Sono previsti anche dei tirocini di un anno in diversi settori (non solo quello florovivaistico legato alla manutenzione del verde, ma anche nel campo dell’edilizia, della ristorazione e degli agriturismo). Questo aspetto è di grande importanza perché l’obbligo di tutela legale finisce al compimento del diciottesimo anno. A quel punto scade il permesso per minore età e per restare in Italia i ragazzi stranieri devono dimostrare di avere un contratto di affitto (o una dichiarazione di ospitalità) e di lavoro. Nella provincia di Varese ci sono circa 300 aziende florovivaistiche (uno dei motivi che ci ha spinto a scegliere la manutenzione del verde per il laboratorio) e molte dopo il periodo di tirocinio hanno offerto un contratto ai nostri ragazzi. Parecchi di loro rimangono nei dintorni e mantengono un rapporto con noi.
Quali sono i principi educativi a cui vi ispirate?
Nel nostro sito http://www.asilomariuccia.org si dedica un ampio spazio a questo tema. Sintetizzando, potrei dire che il nostro scopo è quello di seguire i ragazzi attraverso un percorso di crescita che li porti a raggiungere una sufficiente autonomia. E non parlo solo di autonomia a livello pratico, ma anche di capacità di instaurare relazioni positive, di saper chiedere aiuto quando ci si trova in difficoltà, di sentirsi esseri umani degni di ricevere attenzione, aiuto, affetto, ecc.
Per noi è fondamentale il pieno rispetto delle potenzialità già presenti in ognuno dei ragazzi. Il fondamento dell’educazione è insito nel significato della parola EDUCARE = TRARRE FUORI. Per la metodologia educativa ci basiamo sulla teoria sistemica: l’adolescente è al centro di un complesso sistema che influisce su di lui, dalla famiglia, alla scuola, alla società, ecc e di cui bisogna tenere conto.
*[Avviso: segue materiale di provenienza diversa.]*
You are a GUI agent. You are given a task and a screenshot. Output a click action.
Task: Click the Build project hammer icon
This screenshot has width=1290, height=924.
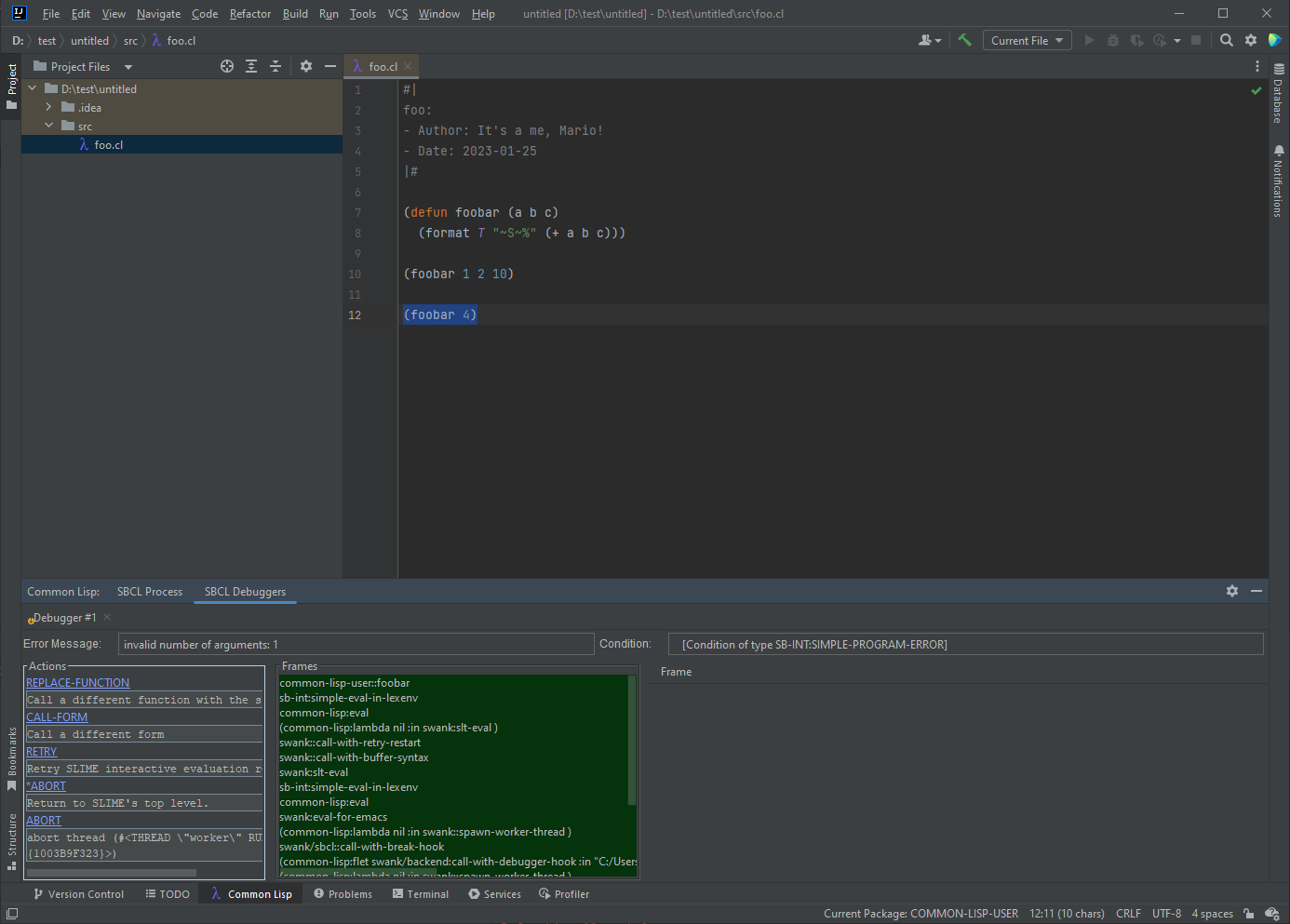point(964,40)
L’Asilo Mariuccia ha sempre avuto una tradizione laica: non siamo buonisti a tutti i costi, perché sappiamo che tra i ragazzi c’è di tutto, ma non li respingiamo certo per un pregiudizio razzista. Questo tipo di strutture ha un’importante funzione sociale, visto che siamo riusciti a occuparci anche di ragazzi arrivati da ambienti criminali.
In questo momento state ospitando anche dei profughi
Sì, 20 uomini e 9 donne mandati qui dalla Prefettura di Varese. Teniamo dei corsi di italiano e li aiutiamo nelle procedure per la richiesta dell’asilo. E’ stata una grande soddisfazione quando una di loro ha risposto all’ispettore venuto a controllare il trattamento ricevuto qui, che poneva le domande in inglese: “Per favore, potrebbe parlare in italiano?”
Come può sintetizzare l’esperienza fatta in oltre trent’anni di questa attività?
Gli adolescenti ti tengono sveglio. Il clima emotivo cambia ogni giorno e dunque c’è bisogno di una grande prontezza di risposta. Sotto la corazza da duri, molti nascondono una grande fragilità. Per loro noi siamo delle figure adulte stabili che all’occorrenza devono sapere dire di no e porre dei limiti, senza cadere nella tentazione di fare gli amiconi. E’ un lavoro che ognuno di noi deve fare su di sé e per questo è utilissima la supervisione offerta dall’Asilo Mariuccia, con incontri ogni due settimane.